**WORK TO BE COMPLETED:**
From the line containing "At what coordinates" to the end of the records below, both included, every line should be repeated exactly; pictures should be dropped.

**PROVIDED RECORDS:**
▼▼▼

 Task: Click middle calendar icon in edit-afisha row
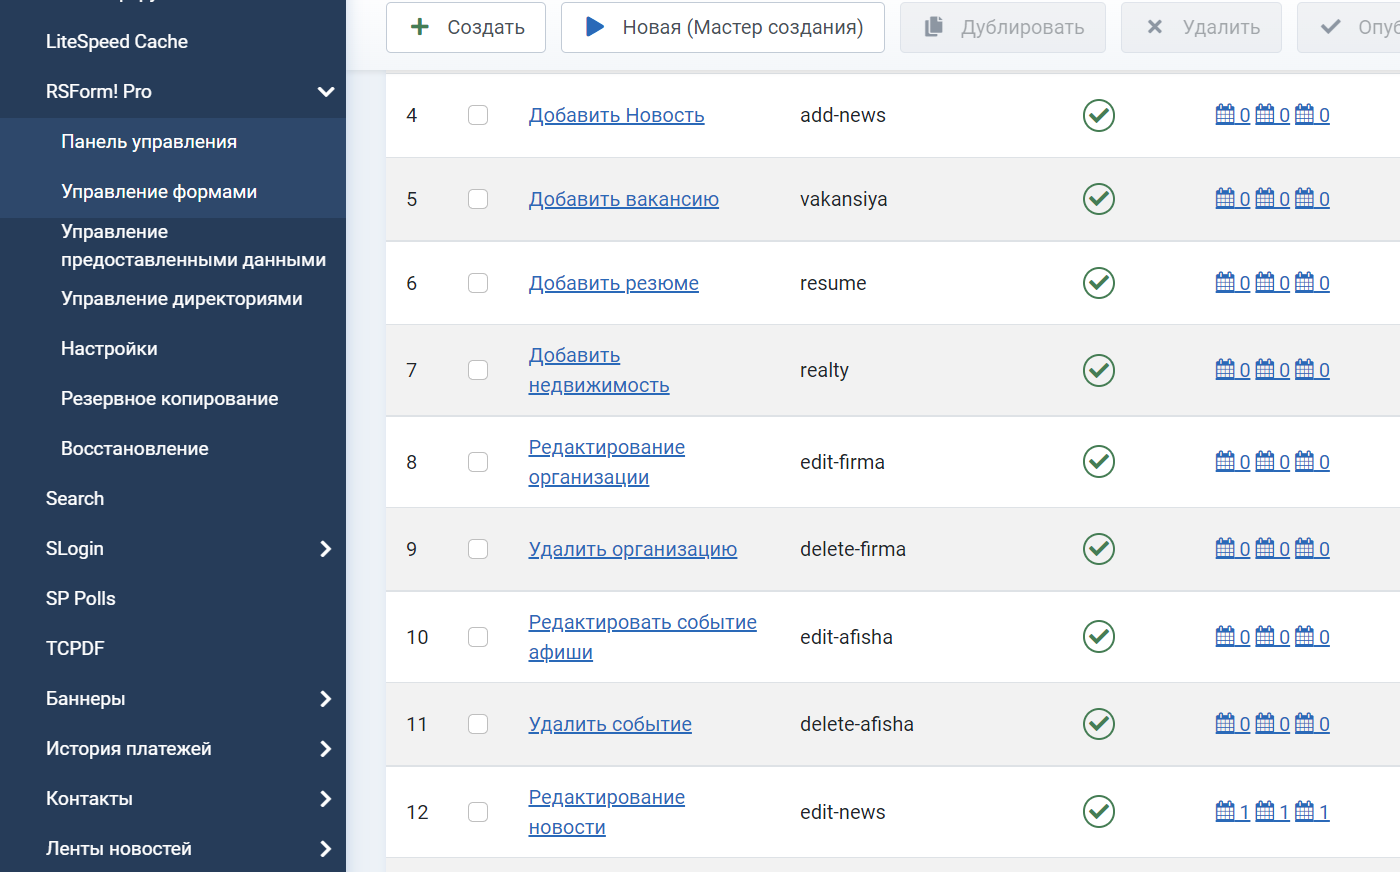(1265, 637)
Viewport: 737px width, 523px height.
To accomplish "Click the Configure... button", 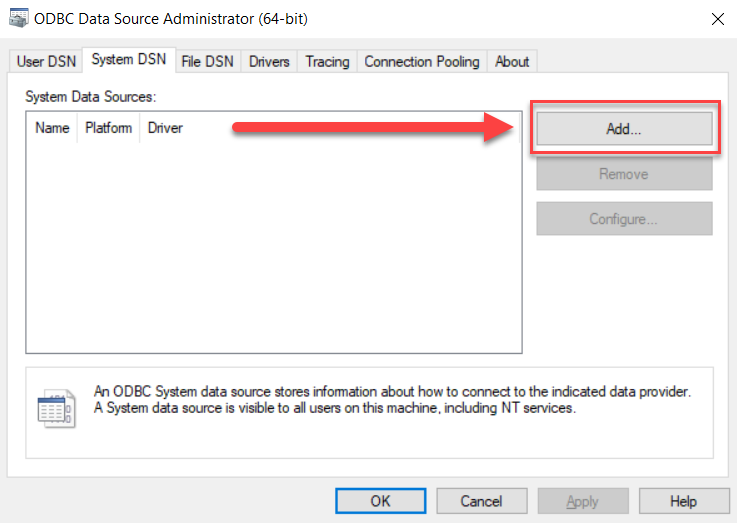I will point(624,219).
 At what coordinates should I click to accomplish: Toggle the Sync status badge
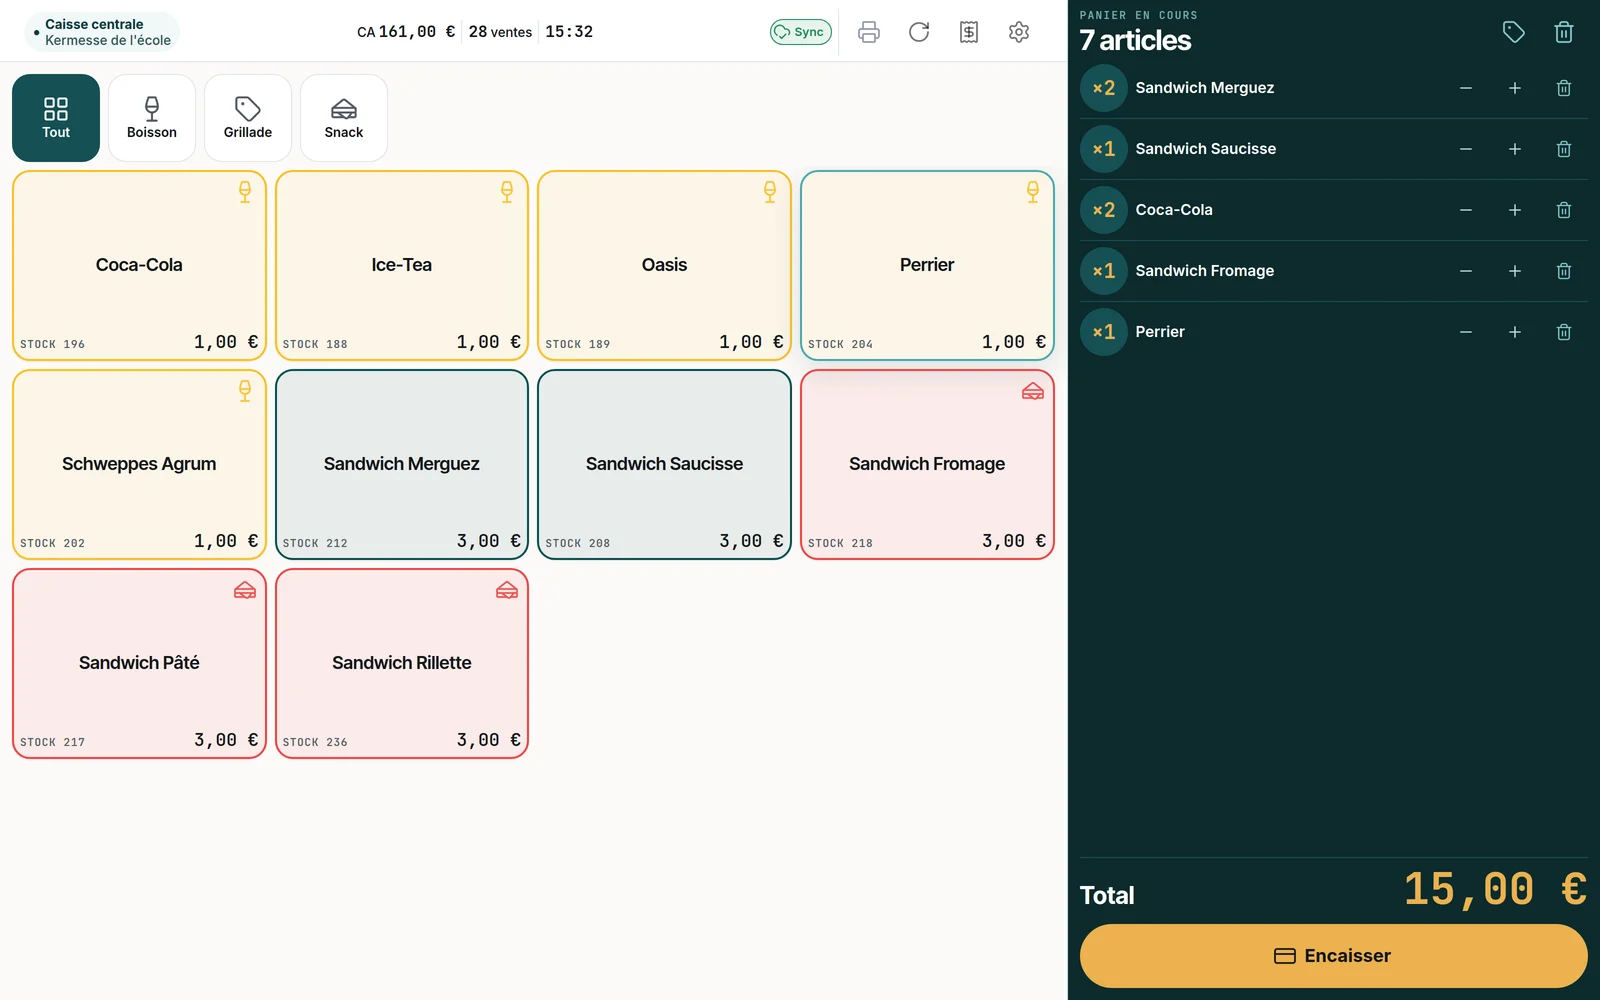pos(801,32)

▲▲▲

**ANSWER FOR THE TASK:**
 At what coordinates should I click to accomplish: Toggle the Sync status badge
pos(801,32)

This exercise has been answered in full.